FIG. 2 shows a signal when the output is detected by only one photodetector 9, and FIG. 3 shows a signal when the balance detection using the two photodetectors 9 and 13 is performed. The length of the optical waveguide under test is 10 cm, and the peaks at 0 cm and 10 cm represent Fresnel reflection at both ends of the waveguide. As shown in FIG. 2, when the number of photodetectors is only one, the reflection distribution cannot be measured due to the intensity noise of the light source, but as shown in FIG. It was possible to clearly observe the reflection distribution in the waveguide at a point up to 10 cm, and it was confirmed that balanced detection was effectively performed.

In the above embodiments, an example using a 3 × 3 optical coupler is shown, but the present invention may be an optical coupler having an M × N structure for an integer M of 3 or more and an integer N of 2 or more.
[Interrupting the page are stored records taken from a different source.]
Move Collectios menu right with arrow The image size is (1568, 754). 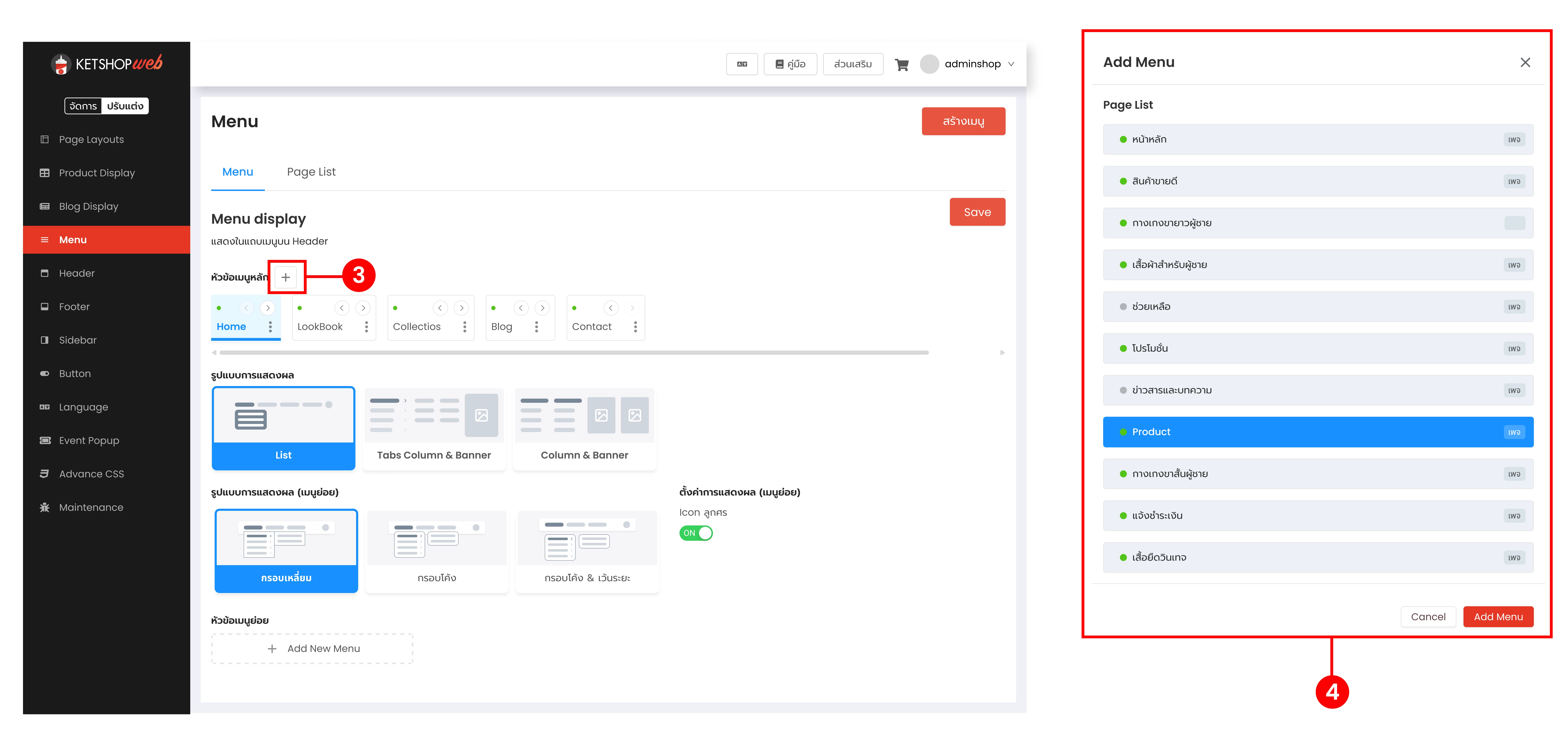pos(461,308)
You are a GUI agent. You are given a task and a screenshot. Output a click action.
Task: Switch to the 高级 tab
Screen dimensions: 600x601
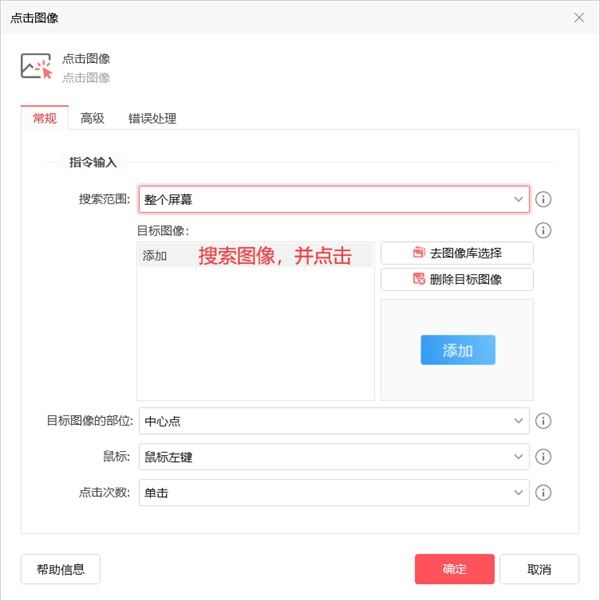[92, 118]
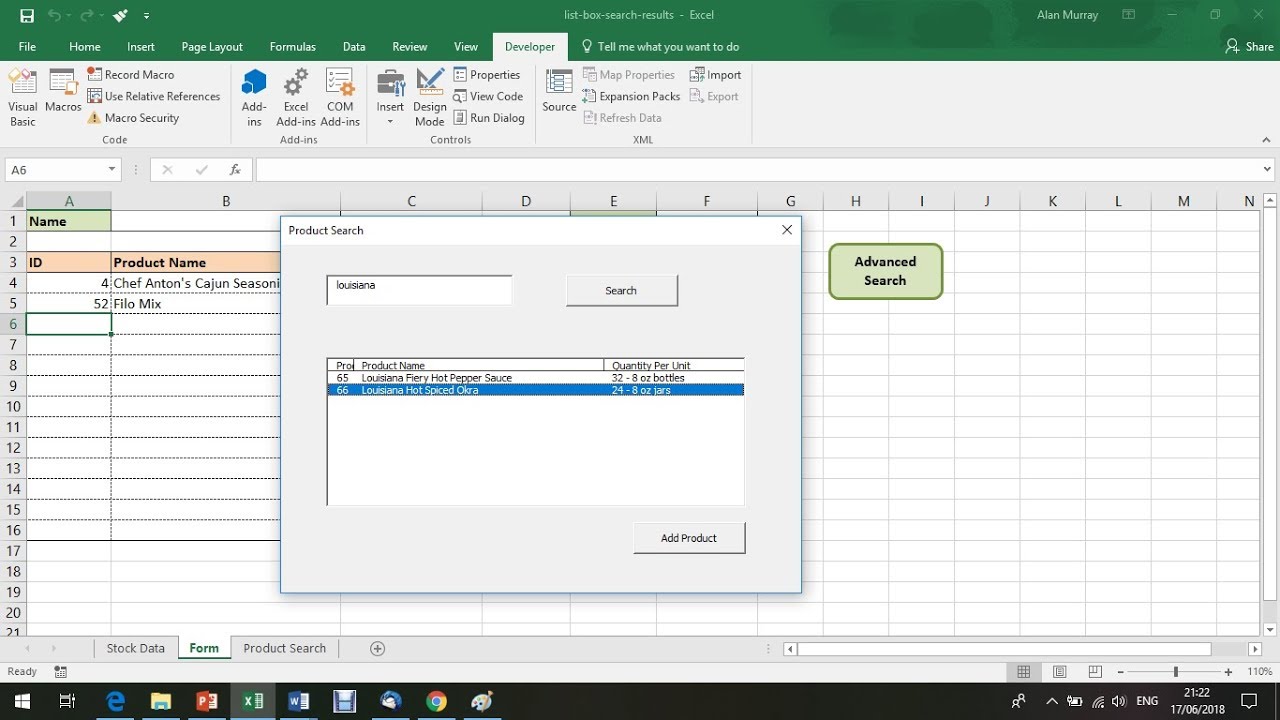
Task: Toggle Use Relative References
Action: tap(154, 96)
Can be implemented in the same way. However, only three of the M ports and two of the N ports are used, and the remaining ports of the N ports have a length shorter than that of the probe port and their end faces. Is given a non-reflective coat,
It is necessary to prevent the backward Rayleigh scattering and the end-face reflected light generated at these ports from mixing in the signal.

[0022]

As described above, the low coherence reflectometer of the present invention enables balanced detection with one optical coupler, so that the structure is simplified and stability is increased as compared with the conventional one. Since there is no connection work between the optical couplers and the adjustment of the length of the optical fiber in the optical couplers is simplified and the manufacturing process is simplified, there is an effect that a highly stable device can be manufactured at a lower cost.

[Brief description of drawings]

FIG. 1 is a diagram showing a configuration of a low coherence reflectometer according to an embodiment of the present invention.
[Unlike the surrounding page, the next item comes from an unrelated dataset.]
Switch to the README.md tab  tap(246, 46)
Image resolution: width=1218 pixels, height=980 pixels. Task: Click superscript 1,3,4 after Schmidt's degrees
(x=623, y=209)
FIG. 2 is a diagram showing a measurement example of a reflection distribution, and a diagram showing a result of measurement with only one photodetector.

FIG. 3 is a diagram showing an example of measurement of a reflection distribution, showing a result of balance detection using two photodetectors.

FIG. 4 is a diagram showing a basic configuration of a low coherence reflectometer.

FIG. 5 is a diagram showing a configuration of a conventional example that performs balanced detection.

[Explanation of symbols]

 1 Light source 2, 12, 20 Optical coupler 3, 4, 8, 15-18, 21-26 Input / output port 5 Collimating lens 6 Reflector 7 Optical waveguide under test 9, 13 Photodetector 10 Level meter 14 Lens 19 Differential amplifier

Claims (1)

[Claims] 1. A light source and light emitted from this light source are branched, one of the branched lights is incident on an optical waveguide under test, and the reflected light generated in the optical waveguide under test is combined with another branched light. A low coherence reflectometer comprising optical means for oscillating and light detecting means for detecting the intensity of light combined by the optical means, wherein the optical means comprises at least three input / output ports and at least two input / output ports. And an optical coupler provided to face each other, the light source is optically connected to the first port of the at least three input / output ports, and the first port of the at least two input / output ports is connected to the first port. Light reflecting means is optically connected to the test optical waveguide and the second port, respectively, and the light detecting means is connected to the second port and the third port of the at least three input / output ports. A low coherence reflectometer characterized by including means for obtaining a difference in light intensity.